PSALM 46:1-3 -- GOD IS OUR REFUGE AND STRENGTH, AN EVER-PRESENT HELP IN TROUBLE.  THEREFORE WE WILL NOT FEAR, THOUGH THE EARTH GIVE WAY AND THE MOUNTAINS FALL INTO TH HEART OF THE SEA, THOUGH ITS WATERS ROAR AND FOAM AND THE MOUNTAINS QUAKE WITH THEIR SURGING.

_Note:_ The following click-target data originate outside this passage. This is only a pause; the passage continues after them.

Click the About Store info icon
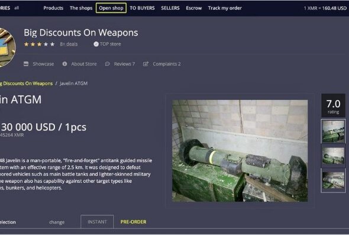Viewport: 349px width, 235px height. click(64, 64)
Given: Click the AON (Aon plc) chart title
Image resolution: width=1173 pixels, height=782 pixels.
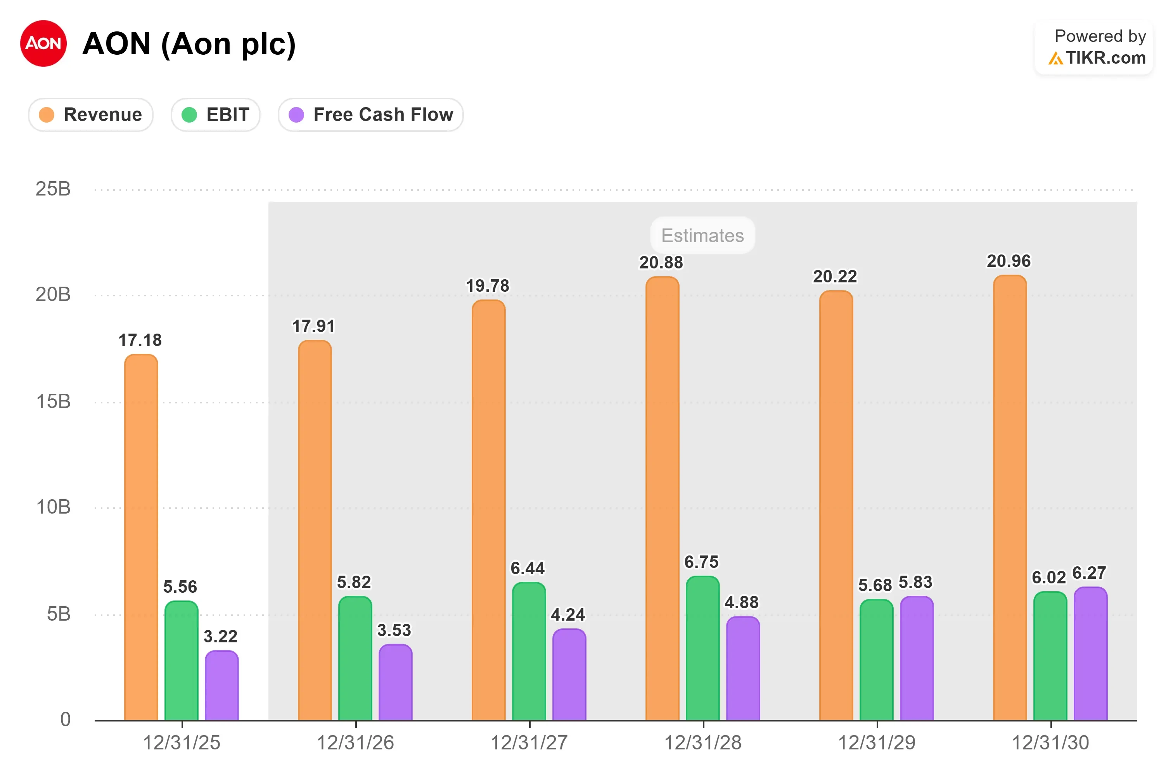Looking at the screenshot, I should (x=189, y=44).
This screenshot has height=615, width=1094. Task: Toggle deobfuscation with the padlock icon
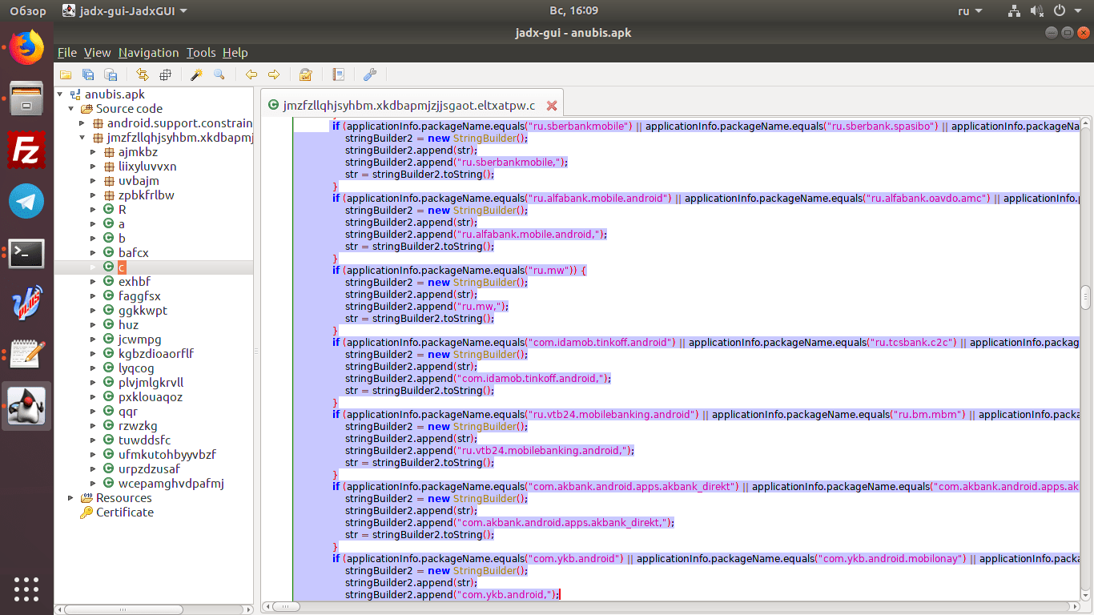point(305,74)
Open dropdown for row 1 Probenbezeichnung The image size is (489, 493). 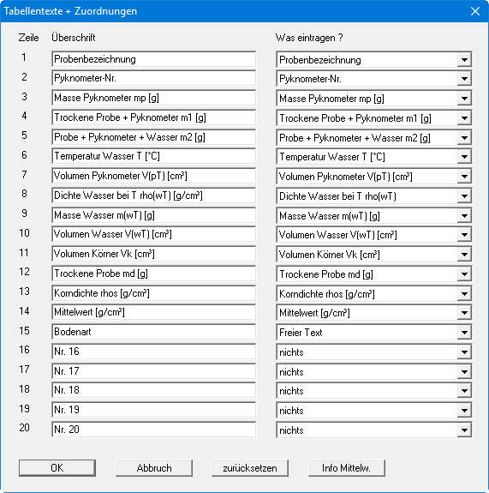click(464, 59)
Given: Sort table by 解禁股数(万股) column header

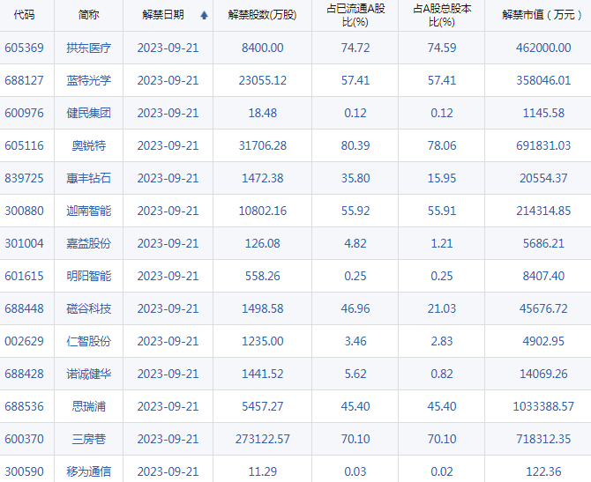Looking at the screenshot, I should (x=262, y=15).
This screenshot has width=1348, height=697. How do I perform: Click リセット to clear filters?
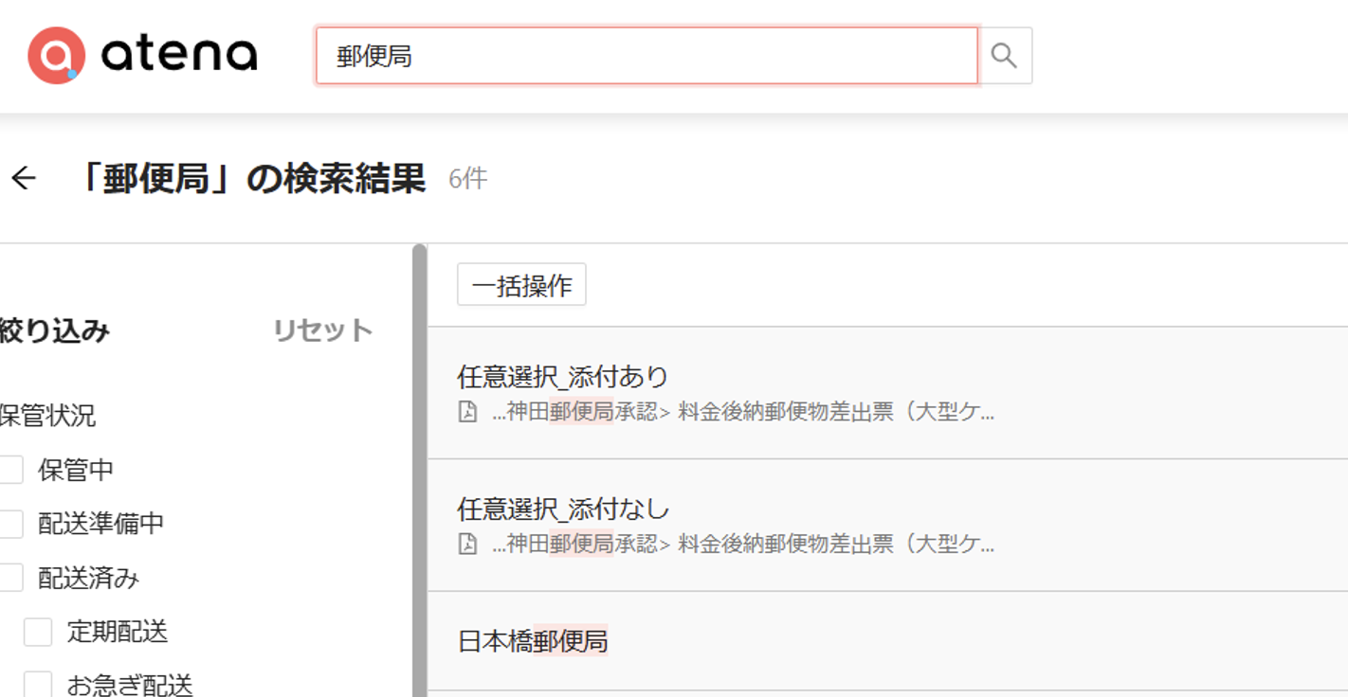[323, 331]
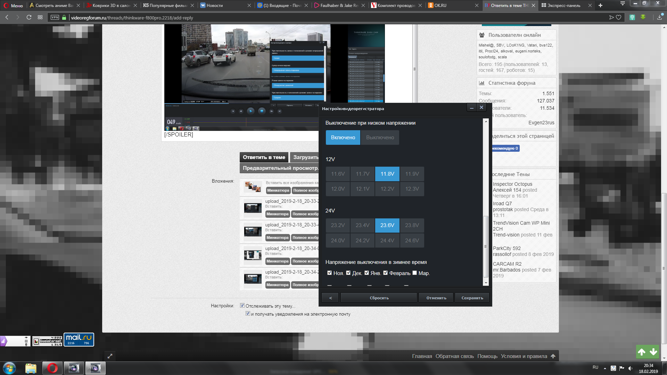Open Opera from the Windows taskbar
667x375 pixels.
pos(52,368)
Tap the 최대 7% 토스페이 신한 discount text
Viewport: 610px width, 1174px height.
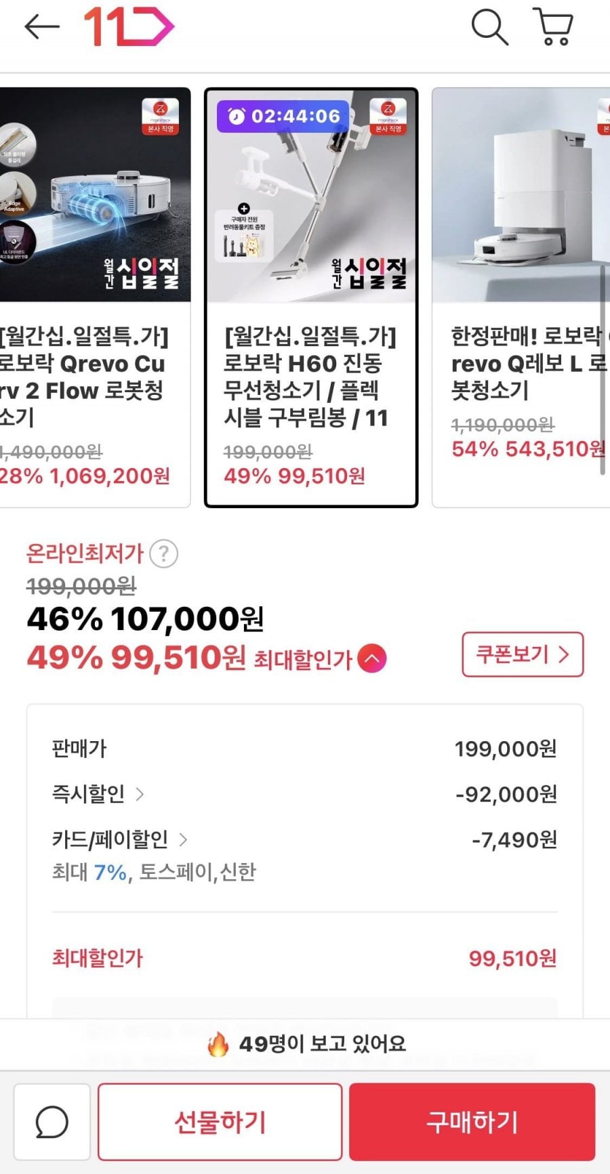pyautogui.click(x=154, y=872)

Thursday, December 15, 2016

I'M NOT DONE YET

CHASTISED,
TWICE.
WHAT DO I DO?
SHOULD I CONTINUE
ON THIS PATH
MY LORD HAS SET BEFORE ME,
OR THROW MY HANDS UP AND GIVE UP,
WAVE THE WHITE FLAG,
SURRENDER?
I'VE DONE THAT BEFORE -
GIVEN UP ON GOD I MEAN
AND THINGS DIDN'T GO SO WELL
TO PUT IT MILDLY.
BUT MY HEART IS ACHING,
BLEEDING, CRUSHED.
YOU SEE, THE LARGE CHURCH I ATTEND
WANTS TO PUT US DISABLED PEOPLE
WAY IN THE BACK,
WHERE WE CANNOT SEE ANYTHING,
LOCKED UP AS IF IT IS SOME KIND OF LEPER COLONY.
REALLY?
YOU NOT ONLY MOCK MY SPIRITUAL GIFTS,
BUT DISCOURAGE ME FROM EVEN ATTENDING.
DO I KEEP MY MOUTH SHUT
AND JUST PUT UP WITH THESE NAYSAYERS?
THE THING IS
IS THAT I AM TIRED OF RUNNING, HIDING,
NOT SPEAKING UP
IN THE NAME OF THE LORD.
SO I SHALL PULL MY DISABLED CARD
AND CONTINUE TO SIT FRONT AND CENTER
SO I CAN READ THE WORDS OF THE UNFAMILIAR SONGS
ON THE LARGE SCREENS,
NOT HAVING TO WORRY ABOUT ANYONE
STANDING UP IN FRONT OF ME,
KEEPING ME FROM DOING WHAT I LIKE BEST --
PRAISING MY KING.


1 SAMUEL 15:22 -- WHAT IS MORE PLEASING TO THE LORD:  YOUR BURNT OFFERINGS AND SACRIFICES OR YOUR OBEDIENCE TO HIS VOICE? LISTEN! OBEDIENCE IS BETTER THAN SACRIFICE, AND SUBMISSION IS BETTER THAN OFFERING THE FAT OF RAMS.